Face à la Suisse, ce dimanche soir, Hugo Lloris deviendra le joueur ayant porté le plus grand nombre de fois le brassard en équipe de France, à égalité avec Didier Deschamps. Pas mal pour un type que beaucoup voyaient trop fragile pour assumer un statut de capitaine.
Trop timide, pas charismatique, pas assez grande gueule… Hugo Lloris capitaine des Bleus, ça a toujours fait jaser. Et on peut le comprendre : le gardien des Spurs n’a pas vraiment le profil du capitaine idéal tel qu’on se le représente habituellement. Du moins pour nous, les gens de l’extérieur.

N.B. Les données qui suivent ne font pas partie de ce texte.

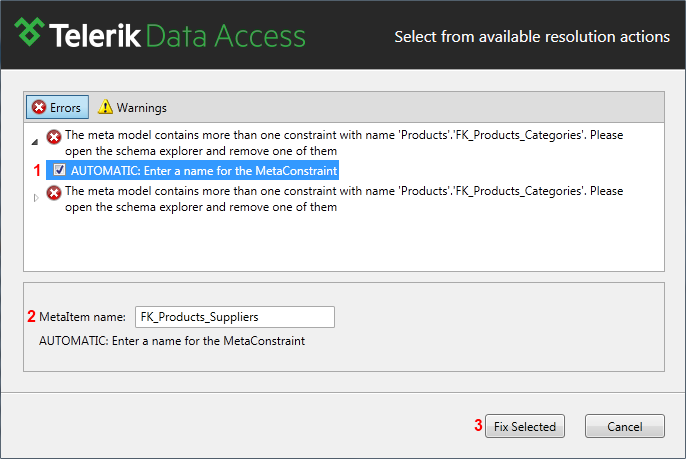Uncheck the AUTOMATIC MetaConstraint checkbox
The image size is (686, 459).
[x=60, y=170]
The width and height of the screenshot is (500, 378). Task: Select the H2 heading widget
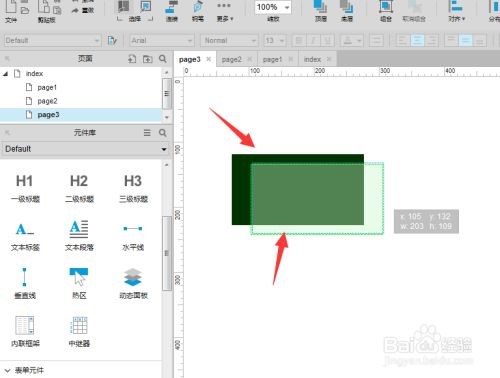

Car si Hugo Lloris est un homme sans fracas, il n’est pas seulement le garçon placide des plateaux télé et des conférences de presse d’avant-match. « On m’a souvent collé une image quand j’avais 20 ans. Celle d’un garçon timide, effacé… Mais ce n’est pas moi » , affirmait-il au Parisien à la veille de l’Euro. Il a raison. Dans l’intimité d’un vestiaire, l’ancien gardien de l’OL sait hausser le ton quand il le faut. Comme ce soir d’avril 2011 où son équipe se fait remonter deux buts en toute fin de match face à Nice, provoquant une colère passée à la postérité.

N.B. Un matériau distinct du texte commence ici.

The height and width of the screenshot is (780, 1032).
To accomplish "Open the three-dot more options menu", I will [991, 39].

La force du capitaine Lloris est d’être avare de paroles : c’est pour cela qu’il est écouté, et entendu, lorsqu’il décide de la prendre. « Il ne parlait pas beaucoup, mais tout le monde l’écoutait quand il était chez nous. C’était un peu le sage, mais parfois il savait gueuler. C’est pour ça que je ne suis pas surpris qu’il soit capitaine » , appuie le directeur du centre de formation de l’OGC Nice, Alain Wathelet, interviewé par Goal. En imposant cette double personnalité, et au fur et à mesure des grands rendez-vous (capitaine des Bleus à l’Euro 2012, puis à la Coupe du monde brésilienne), le Pierre Palmade des gardiens de but est parvenu à faire taire tous ceux qui réclamaient pour les Bleus des capitaines au leadership plus flagrant. Évra, Mexès, Alou Diarra, Sakho ou même Benzema.

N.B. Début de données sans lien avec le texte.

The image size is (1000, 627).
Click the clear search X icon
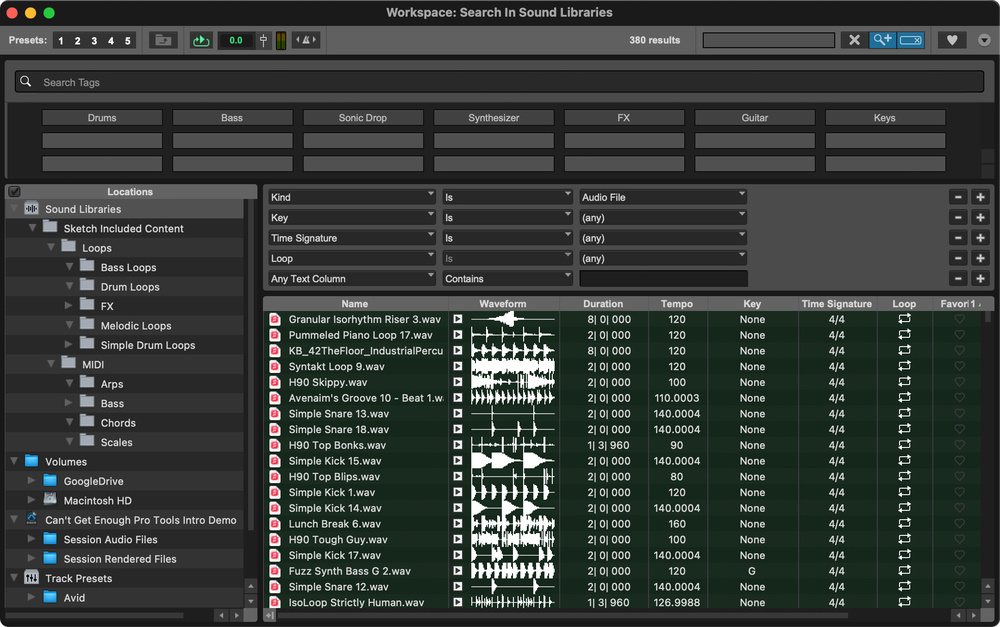[x=854, y=40]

Depuis ses cages, Lloris les a vus entrer, puis sortir de l’équipe de France à tour de rôle. Lui y est resté, brassard enroulé autour du biceps gauche. Calmement.
Un capitaine normal
Hugo Lloris capitaine des Bleus, c’est l’histoire d’un mariage de raison survenu grâce à un timing parfait. Au lendemain de Knysna, Laurent Blanc reprend le groupe France dans un climat ultra tendu, et veut tirer un trait sur la tonne de sales histoires qui ont éloigné l’équipe de France de son public. Reconstruire une sélection capable de gagner des matchs, oui, mais capable aussi de se remettre les Français dans la poche. Quoi de mieux, pour réussir cela, qu’ériger en capitaine celui qui leur ressemble le plus ? Car oui, Hugo Lloris est un homme normal. Il a la gueule d’un mec normal. Il s’habille comme un mec normal. Quand les jeunes licenciés dans des clubs de foot vont chez le coiffeur, ils ne demandent pas la coupe d’Hugo Lloris. Dans un milieu où l’excentricité est devenue reine, lui se distingue par sa normalité.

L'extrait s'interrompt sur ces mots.